分かりやすい環境問題

昨日より分かりやすい環境問題

昨日のエントリは社会経験の無い人には難しかったようなのでここで簡単な思考実験を考えてみます。

ある日国籍不明の軍隊が現れて、アメリカ軍と交戦し、圧倒的な軍事力でアメリカ軍を撃破しました。その後、その軍隊が主要先進国の政府に次の通告をしました。

・5年後までに化石燃料をエネルギー源にするのを止める事
・ただし、早急にリプレースが困難な用途に限り、全体の5%の範囲内で利用を認める
原子力エネルギーを増やして対処する事は認めない。
・庶民の生活レベルを大きく落とす事も認めない。
・実現できない国は地球上に存続する事を認めないので無条件に攻撃する。


5年後どれくらいの国が化石燃料依存から抜けられるでしょうか?

私は全部の国で上記条件を満たせると考えています。

なぜなら、代替エネルギーは豊富にあり、導入されていないのは導入時のコスト面の問題だけだからです。これを国際的に連携をとりながら各国家レベルで制度化していって対処すれば事務的にはそんなに難易度の高い話ではないのです。
※実際にはエネルギー備蓄、送電路などの問題もありますが、コストの問題に落とせると言う点では同じです。


結果、人類全体がハッピーになる訳です。
※ここでは話を簡単にするために二酸化炭素排出問題だけに絞って話をしています。

「簡単な事務的手続きで人類がハッピーになる」

これがポイントです。

実は貧困・格差・食料などの社会の深刻な問題も「簡単な事務的手続きで」解決できるのです。
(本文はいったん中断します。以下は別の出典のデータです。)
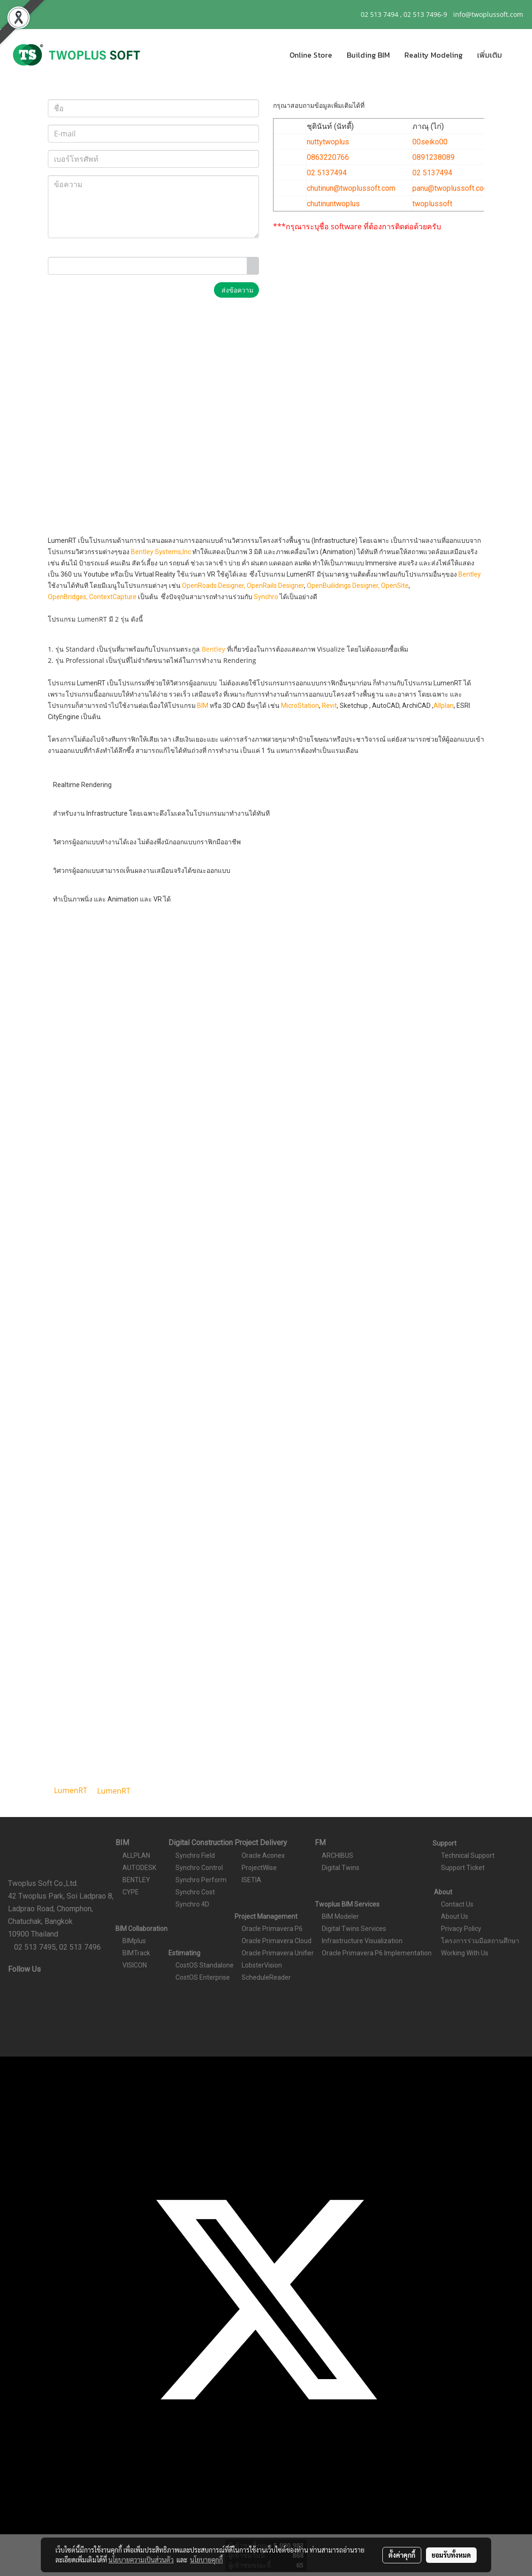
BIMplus (134, 1941)
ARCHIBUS (337, 1855)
しかし、実際は何年経っても全然改善されませんし、むしろ悪化しています。


誰がこの簡単な事務手続きを止めているんですか?

60億人居る一般庶民の中で止めている人は居ますか?

居ないんですよ。

庶民は誰も止めていません。止めないと困る人が止めているんです。

それは社会の上位階層の人たちの中の「利権オヤジ」です。

利権オヤジは社会が変わっては困るのです。

ここで利権とは何かと言うと、

健全な競争が無いために、一部の者が売ったり買ったりする権利を独占した状態における不当要求ができる権利。

です。
社会には理不尽な制度、地政学的な条件、理不尽な慣習など健全な競争が阻まれている所が沢山あり、その一つ一つにびっしりと利権オヤジが張り付いているのです。
エネルギー関係は年間100兆円の膨大な経済になっていて、なおかつ、上記の競争が無いところが多い業界です。ですから、膨大な数の利権オヤジが莫大な権力を誇りつつガチガチの利権構造を構成しています。
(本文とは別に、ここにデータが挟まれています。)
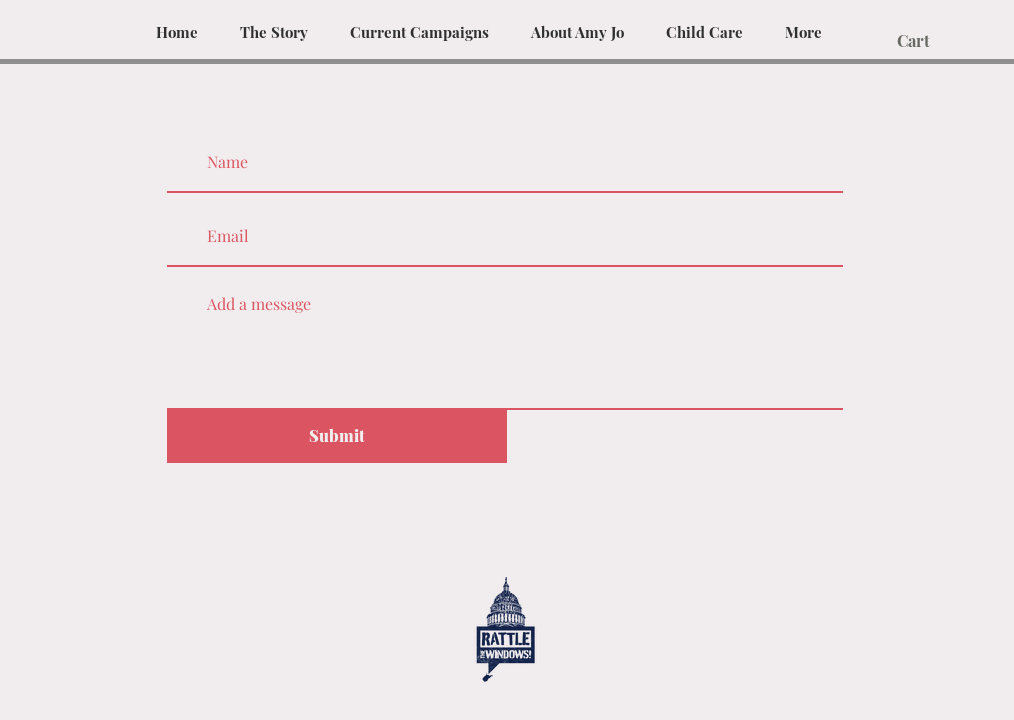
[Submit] (337, 436)
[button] (925, 41)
とても誰かが何かを変えられるような状況ではないのです。

そして、実は、社会の階層を上がっていくと上の方では誰もがそれぞれの自分の利権を持ち、利権を維持する事で自分の地位を得ています。つまり、庶民では無い人の多くは利権保持者なわけです。より多く、より強い利権を得たものがより発言力が強くなる社会になっているのです。
そんな人たちに、「人類が危ないので人類のために利権を無効化して理想的な社会にしてください」と言って、聞いてくれるでしょうか? また、動いてくれるでしょうか?
そりゃ無理でしょう

彼らは利権で甘い汁を吸い、権力を振るいますが、利権が無くなったらただのオヤジです。誰も口すら聞いてくれません。利権に価値があるだけでオヤジに価値は無いからです。

よって、トップダウンでこの問題が解決する事はありません。
解決をするとしたらボトムアップなアプローチだけです。

ボトムアップなアプローチって何?というと、この事を60億人の人全員が知る事です。極一部の人が自分の利権のために人類を危機に落とし込んでいるという事実を知る事です。

これが昨日のエントリの内容だったのです。